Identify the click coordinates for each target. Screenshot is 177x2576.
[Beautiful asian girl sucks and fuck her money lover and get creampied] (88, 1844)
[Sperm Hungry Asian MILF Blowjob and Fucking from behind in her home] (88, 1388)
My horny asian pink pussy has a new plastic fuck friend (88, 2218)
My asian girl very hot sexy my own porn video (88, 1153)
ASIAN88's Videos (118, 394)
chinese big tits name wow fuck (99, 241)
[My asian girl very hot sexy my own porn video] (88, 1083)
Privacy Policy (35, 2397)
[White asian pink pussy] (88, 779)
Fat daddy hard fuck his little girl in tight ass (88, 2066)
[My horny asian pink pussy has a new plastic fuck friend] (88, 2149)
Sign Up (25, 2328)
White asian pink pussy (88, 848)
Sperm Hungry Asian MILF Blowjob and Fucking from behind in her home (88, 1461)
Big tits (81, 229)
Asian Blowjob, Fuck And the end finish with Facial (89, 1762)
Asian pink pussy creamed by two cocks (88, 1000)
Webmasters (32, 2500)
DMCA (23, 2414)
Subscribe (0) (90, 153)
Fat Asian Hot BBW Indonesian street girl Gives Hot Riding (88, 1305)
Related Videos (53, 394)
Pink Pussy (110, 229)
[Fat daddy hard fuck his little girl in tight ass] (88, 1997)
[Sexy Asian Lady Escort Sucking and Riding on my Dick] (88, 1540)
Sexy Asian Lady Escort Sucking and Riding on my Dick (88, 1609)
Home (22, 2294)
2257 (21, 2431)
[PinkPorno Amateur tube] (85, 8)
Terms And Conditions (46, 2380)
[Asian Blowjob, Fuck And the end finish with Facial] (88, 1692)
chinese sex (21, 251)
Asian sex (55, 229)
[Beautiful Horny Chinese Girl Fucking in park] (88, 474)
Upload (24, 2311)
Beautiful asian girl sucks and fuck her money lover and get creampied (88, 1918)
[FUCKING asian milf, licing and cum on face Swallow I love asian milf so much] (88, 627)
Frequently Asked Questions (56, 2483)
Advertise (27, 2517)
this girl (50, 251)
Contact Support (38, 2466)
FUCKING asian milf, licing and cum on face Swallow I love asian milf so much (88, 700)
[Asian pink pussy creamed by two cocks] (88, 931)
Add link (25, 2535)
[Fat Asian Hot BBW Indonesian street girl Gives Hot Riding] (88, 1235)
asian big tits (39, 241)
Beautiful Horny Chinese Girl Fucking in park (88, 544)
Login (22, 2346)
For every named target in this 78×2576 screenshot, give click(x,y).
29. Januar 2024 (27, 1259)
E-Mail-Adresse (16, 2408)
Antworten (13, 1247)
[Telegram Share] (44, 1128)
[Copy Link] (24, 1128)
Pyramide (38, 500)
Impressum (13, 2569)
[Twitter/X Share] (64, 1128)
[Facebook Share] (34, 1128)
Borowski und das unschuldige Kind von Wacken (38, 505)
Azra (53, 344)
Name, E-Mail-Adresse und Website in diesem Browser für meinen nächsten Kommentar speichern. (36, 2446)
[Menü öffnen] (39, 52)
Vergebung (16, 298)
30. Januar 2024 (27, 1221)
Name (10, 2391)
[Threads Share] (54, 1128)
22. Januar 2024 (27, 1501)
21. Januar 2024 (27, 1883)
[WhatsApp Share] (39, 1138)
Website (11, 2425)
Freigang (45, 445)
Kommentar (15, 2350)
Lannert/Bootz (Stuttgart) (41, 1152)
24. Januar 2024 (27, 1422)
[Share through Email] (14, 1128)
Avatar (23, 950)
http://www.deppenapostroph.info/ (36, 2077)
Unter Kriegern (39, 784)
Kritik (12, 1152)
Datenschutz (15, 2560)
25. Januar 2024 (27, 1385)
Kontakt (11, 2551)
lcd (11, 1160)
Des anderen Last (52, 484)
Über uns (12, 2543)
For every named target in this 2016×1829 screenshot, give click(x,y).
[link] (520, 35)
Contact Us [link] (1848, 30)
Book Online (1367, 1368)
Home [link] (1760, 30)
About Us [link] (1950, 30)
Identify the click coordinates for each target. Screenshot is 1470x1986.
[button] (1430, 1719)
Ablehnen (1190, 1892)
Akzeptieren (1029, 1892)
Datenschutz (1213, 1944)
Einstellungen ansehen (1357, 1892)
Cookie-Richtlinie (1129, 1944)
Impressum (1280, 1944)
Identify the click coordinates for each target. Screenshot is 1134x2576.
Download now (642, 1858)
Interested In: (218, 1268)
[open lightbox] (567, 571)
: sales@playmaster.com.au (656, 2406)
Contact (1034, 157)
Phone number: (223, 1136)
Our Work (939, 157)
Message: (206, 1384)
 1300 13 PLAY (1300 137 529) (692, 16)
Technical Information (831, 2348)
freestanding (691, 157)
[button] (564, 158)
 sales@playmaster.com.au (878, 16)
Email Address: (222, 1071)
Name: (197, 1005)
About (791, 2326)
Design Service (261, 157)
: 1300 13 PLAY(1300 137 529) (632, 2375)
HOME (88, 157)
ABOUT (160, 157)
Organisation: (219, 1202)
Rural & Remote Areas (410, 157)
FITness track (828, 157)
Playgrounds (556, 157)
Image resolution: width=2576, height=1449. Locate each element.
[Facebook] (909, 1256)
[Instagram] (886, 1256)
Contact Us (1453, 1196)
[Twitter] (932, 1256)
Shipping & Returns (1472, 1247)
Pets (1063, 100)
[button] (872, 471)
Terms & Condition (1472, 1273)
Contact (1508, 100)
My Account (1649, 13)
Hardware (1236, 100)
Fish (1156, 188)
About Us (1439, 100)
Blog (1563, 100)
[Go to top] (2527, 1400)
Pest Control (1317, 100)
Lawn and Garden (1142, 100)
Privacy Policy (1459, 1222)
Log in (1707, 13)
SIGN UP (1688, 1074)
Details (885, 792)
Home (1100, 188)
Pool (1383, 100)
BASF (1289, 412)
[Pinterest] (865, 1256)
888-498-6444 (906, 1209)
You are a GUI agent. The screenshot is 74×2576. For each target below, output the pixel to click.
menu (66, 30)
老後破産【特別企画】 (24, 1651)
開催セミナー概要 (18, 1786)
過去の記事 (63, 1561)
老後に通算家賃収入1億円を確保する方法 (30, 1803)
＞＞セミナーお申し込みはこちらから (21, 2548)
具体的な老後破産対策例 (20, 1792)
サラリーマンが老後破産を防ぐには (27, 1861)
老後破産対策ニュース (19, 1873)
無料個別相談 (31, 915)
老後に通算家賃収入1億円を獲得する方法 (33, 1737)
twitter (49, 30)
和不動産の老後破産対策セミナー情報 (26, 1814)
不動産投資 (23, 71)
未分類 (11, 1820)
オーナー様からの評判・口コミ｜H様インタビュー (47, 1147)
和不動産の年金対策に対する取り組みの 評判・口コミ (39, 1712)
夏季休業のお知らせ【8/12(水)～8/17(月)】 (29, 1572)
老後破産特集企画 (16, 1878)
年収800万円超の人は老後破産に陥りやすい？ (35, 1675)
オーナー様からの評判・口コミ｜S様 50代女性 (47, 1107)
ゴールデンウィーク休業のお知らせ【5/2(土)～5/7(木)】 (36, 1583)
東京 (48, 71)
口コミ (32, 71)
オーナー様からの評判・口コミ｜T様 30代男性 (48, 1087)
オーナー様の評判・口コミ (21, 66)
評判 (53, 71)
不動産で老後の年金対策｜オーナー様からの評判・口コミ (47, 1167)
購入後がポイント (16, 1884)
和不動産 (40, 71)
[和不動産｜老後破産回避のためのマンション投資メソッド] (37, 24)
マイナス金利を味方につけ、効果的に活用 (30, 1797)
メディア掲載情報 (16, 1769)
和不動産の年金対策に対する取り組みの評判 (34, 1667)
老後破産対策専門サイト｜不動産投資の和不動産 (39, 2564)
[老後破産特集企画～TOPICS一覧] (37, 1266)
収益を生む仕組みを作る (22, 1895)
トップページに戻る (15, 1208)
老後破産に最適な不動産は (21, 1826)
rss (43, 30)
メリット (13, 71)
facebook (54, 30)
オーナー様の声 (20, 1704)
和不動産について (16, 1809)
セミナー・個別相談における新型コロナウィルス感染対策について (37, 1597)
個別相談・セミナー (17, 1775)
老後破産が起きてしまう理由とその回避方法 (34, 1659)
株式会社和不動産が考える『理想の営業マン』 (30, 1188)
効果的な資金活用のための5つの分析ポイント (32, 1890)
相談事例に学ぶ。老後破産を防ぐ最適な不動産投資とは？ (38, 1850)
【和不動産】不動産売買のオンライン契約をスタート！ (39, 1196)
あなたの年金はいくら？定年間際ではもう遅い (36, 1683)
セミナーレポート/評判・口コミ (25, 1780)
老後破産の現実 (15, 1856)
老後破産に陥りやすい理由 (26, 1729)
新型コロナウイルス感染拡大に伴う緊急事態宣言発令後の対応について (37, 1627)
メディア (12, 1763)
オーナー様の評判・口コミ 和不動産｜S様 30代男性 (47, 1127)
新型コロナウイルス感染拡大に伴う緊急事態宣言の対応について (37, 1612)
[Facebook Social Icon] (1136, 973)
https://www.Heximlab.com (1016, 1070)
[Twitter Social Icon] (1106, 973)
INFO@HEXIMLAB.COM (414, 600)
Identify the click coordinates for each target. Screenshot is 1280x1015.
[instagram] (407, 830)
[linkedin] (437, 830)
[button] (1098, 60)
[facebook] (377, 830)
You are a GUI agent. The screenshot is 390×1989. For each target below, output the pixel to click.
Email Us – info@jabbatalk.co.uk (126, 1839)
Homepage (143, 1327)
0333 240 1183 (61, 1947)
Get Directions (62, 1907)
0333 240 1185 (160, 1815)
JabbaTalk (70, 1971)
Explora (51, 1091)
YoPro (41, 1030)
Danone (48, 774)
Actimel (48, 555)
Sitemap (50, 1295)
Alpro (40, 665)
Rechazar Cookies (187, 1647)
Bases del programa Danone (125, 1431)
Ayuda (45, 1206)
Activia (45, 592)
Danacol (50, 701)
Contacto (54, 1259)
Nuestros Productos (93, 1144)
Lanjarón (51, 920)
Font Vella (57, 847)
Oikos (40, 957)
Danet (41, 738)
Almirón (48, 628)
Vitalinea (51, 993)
***
_Exercise brief_
Every line above that holds the word "agent" should be copied out.

_Answer to the problem_
You are a GUI agent. The screenshot is 74×2576. For each target below, output the pixel to click.
You are a GUI agent. The screenshot is 390×1989. For each target below, output the pixel to click.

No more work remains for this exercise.